Liquidity refers to how easy it is to buy or sell something without affecting the price too much. For example, let’s say you want to sell a stock that you own. If the stock is highly liquid, it will be easy for you to find someone to buy it from you, and the price won’t change much when you sell it. But if the stock is not very liquid, it might be harder to find someone to buy it, and the price might change a lot when you try to sell it.
In finance, liquidity is important because it determines how easy it is for people to trade things like stocks, bonds, and currencies. The term “liquidity” comes from the Latin word “liquidus,” which means “fluid.” It’s used to describe financial markets and instruments that can flow smoothly, without any hiccups or problems.
Market makers are companies or individuals who make it possible for people to buy and sell financial instruments at any time. They do this by always offering to buy or sell at a certain price, which means that other people can trade with them whenever they want. For example, let’s say you want to buy a stock that isn’t very liquid. You might not be able to find someone who wants to sell it to you at a reasonable price. But if there is a market maker for that stock, they will be willing to sell it to you at any time, even if no one else is interested in buying or selling it.

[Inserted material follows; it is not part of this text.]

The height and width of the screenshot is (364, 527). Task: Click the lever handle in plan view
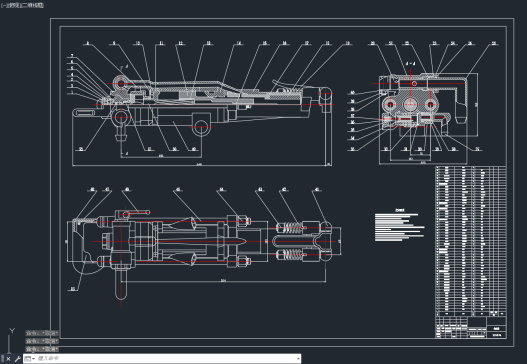138,212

Market makers provide liquidity by always being willing to trade, so if someone wants to buy, the market maker will sell, and if someone wants to sell, the market maker will buy.
Having liquidity in a financial market or instrument is a good thing because it means that people can trade easily and without too much price volatility (sharp changes in price). On the other hand, if there isn’t much liquidity, it can be hard for people to buy or sell, and prices can be more unpredictable.
This page was last updated on May 24, 2023.